1. Refraction at an interface. Light of frequency \(f\) crosses from vacuum (\(n=1\)) into glass (\(n=1.5\)). Does the frequency change? Does the wavelength change? Compute the ratio \(\lambda_{\text{glass}}/\lambda_{\text{vacuum}}\) and explain why the refractive index appears in the optical path length.

2. Reflection from wavefronts. Using Huygens’ principle and the wavefront envelope construction, derive the law of reflection for a plane wave hitting a flat mirror. Draw the incident and reflected wavefronts and label the angles.

3. Layered medium ray tracing. A light ray enters a stack of three parallel slabs with refractive indices \(n_{1} = 1.0\) (above), \(n_{2} = 1.5\), \(n_{3} = 1.2\), \(n_{4} = 1.0\) (below), at incidence angle \(\theta_{1} = 60^{\circ}\) from the surface normal in \(n_{1}\).

(a) Apply Snell’s law at each interface to compute \(\theta_{2}, \theta_{3}, \theta_{4}\).

(b) Show that \(\theta_{4}\) depends only on \(n_{1}, n_{4}\) and \(\theta_{1}\) — independent of the intermediate \(n_{2}, n_{3}\).
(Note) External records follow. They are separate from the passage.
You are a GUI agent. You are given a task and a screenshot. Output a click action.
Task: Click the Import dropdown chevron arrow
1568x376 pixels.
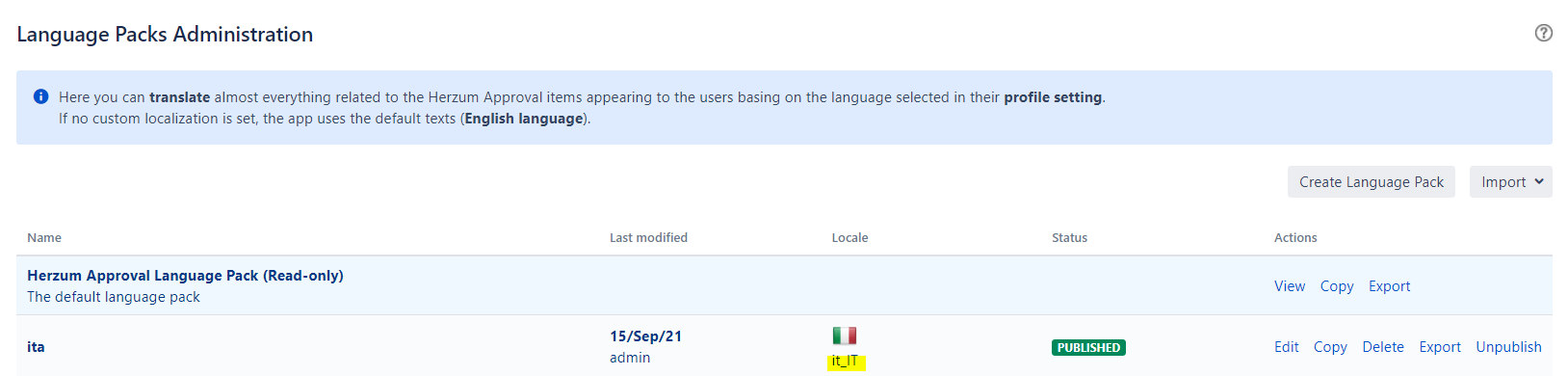click(x=1538, y=181)
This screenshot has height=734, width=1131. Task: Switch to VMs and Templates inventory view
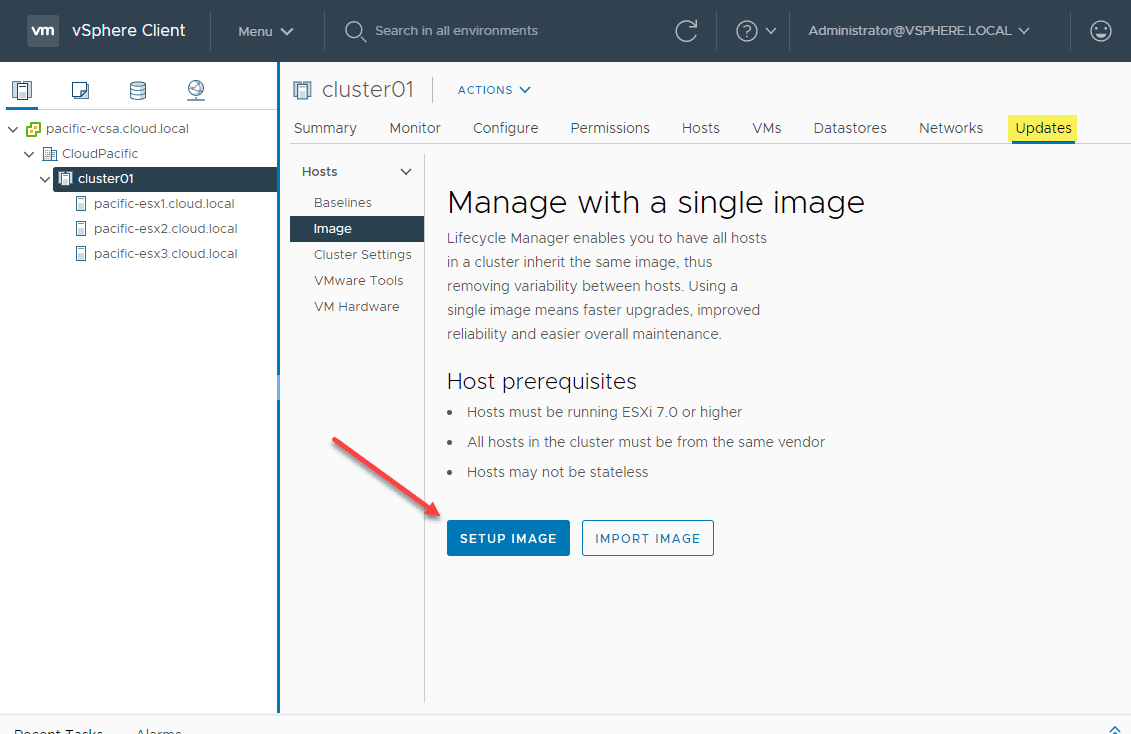pyautogui.click(x=80, y=91)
Explain why the intermediate layers cannot change the exit direction.

(c) Find the entry angle \(\theta_{1}^{\text{crit}}\) above which total internal reflection occurs somewhere in the stack, and identify which interface fails first.
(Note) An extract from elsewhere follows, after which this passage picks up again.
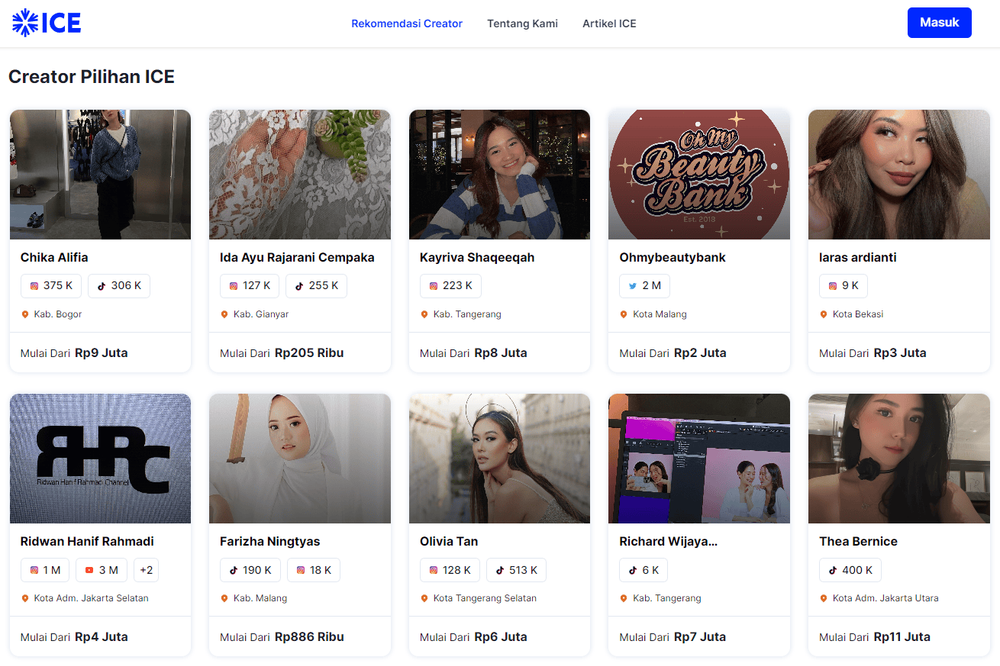
Task: Open Richard Wijaya's creator profile
Action: point(666,541)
4. Interference of two paths. Two paths from \(A\) to \(B\) through a medium have optical path lengths \(L_{1}\) and \(L_{2}\). The phase difference is \(\Delta\Phi = k_{0}(L_{1} - L_{2})\) where \(k_{0} = 2\pi/\lambda_{0}\). For what values of \(\Delta\Phi\) is the interference constructive? Destructive?

5. Width of the Fermat band. In Huygens’ superposition, the amplitude integrates contributions from all paths weighted by \(\mathrm{e}^{\mathrm{i}k_{0}L(\boldsymbol r)}\) with \(k_{0} = 2\pi/\lambda_{0}\). Near the stationary path, expand to second order: \(L(\Delta) \approx L_{0} + \tfrac{1}{2}L''\,\Delta^{2}\).

(a) Constructive interference holds when the phase \(k_{0}L''\Delta^{2}/2\) stays below order unity. Show that this gives a Fermat-band width \(\Delta_{\text{Fermat}}\sim\sqrt{\lambda_{0}/(2\pi\,\vert L''\vert)}\).

(b) For visible light \(\lambda_{0} = 500\,\text{nm}\) and a typical lens curvature \(\vert L''\vert\sim 1/\mathrm{mm}\), estimate \(\Delta_{\text{Fermat}}\) in nm. Comment on whether geometric optics is a reliable approximation at this wavelength and lens scale.

(c) Repeat for X-rays \(\lambda_{0} = 1\,\text{Å}\). What does the answer say about why X-ray crystallography requires careful diffraction analysis rather than simple ray tracing?

6. Slab in an interferometer. A slab of thickness \(d\) and refractive index \(n\) is inserted into one arm of an interferometer. By how much does the optical path length change compared to the same thickness of vacuum? Express your answer in terms of \(d\), \(n\), and \(\lambda_{0}\).